**Try it**
Please state how many lines in the records below contain the word "صداوسیما"; the number alone is the answer.

(Saved entries)
****************

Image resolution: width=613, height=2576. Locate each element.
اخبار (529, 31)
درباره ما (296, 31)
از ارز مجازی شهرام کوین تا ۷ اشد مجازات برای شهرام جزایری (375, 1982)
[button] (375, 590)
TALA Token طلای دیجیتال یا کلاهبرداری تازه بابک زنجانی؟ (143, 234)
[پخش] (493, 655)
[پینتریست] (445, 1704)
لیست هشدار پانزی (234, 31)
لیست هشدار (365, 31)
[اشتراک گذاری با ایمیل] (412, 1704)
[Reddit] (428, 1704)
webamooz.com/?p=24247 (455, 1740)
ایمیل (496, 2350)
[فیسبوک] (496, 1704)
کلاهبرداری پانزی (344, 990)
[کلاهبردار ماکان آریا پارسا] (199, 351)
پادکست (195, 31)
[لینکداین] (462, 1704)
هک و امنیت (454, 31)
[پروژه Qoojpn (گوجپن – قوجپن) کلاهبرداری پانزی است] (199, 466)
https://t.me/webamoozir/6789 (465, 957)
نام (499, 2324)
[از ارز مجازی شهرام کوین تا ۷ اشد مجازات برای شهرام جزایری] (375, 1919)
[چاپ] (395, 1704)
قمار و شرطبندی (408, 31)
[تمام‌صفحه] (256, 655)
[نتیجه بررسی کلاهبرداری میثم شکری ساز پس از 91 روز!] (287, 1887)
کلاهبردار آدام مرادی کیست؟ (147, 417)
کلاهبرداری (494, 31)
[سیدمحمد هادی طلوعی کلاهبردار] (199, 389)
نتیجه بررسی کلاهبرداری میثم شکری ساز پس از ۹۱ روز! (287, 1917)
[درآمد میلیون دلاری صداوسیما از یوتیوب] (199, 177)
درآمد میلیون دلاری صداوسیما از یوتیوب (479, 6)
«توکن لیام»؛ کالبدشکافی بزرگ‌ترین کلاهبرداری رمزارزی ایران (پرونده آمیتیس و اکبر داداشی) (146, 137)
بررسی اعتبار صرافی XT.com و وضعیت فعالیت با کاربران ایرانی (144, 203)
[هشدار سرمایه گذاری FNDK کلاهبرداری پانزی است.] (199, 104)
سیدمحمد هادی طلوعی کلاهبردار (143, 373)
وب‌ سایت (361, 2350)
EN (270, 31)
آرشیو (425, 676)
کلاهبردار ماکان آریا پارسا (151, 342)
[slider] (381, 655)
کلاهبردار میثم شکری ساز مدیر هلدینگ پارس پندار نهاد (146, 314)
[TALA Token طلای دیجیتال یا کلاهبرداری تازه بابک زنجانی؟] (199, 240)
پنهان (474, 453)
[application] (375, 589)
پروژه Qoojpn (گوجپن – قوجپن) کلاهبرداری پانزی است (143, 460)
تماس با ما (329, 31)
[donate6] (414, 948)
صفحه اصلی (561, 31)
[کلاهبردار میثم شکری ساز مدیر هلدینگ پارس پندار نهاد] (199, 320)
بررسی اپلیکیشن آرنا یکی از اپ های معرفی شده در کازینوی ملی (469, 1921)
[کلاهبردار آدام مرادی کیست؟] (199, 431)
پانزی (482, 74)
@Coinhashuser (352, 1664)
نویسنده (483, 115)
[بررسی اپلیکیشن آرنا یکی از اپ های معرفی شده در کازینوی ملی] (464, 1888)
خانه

****************

**Solved exercise**
2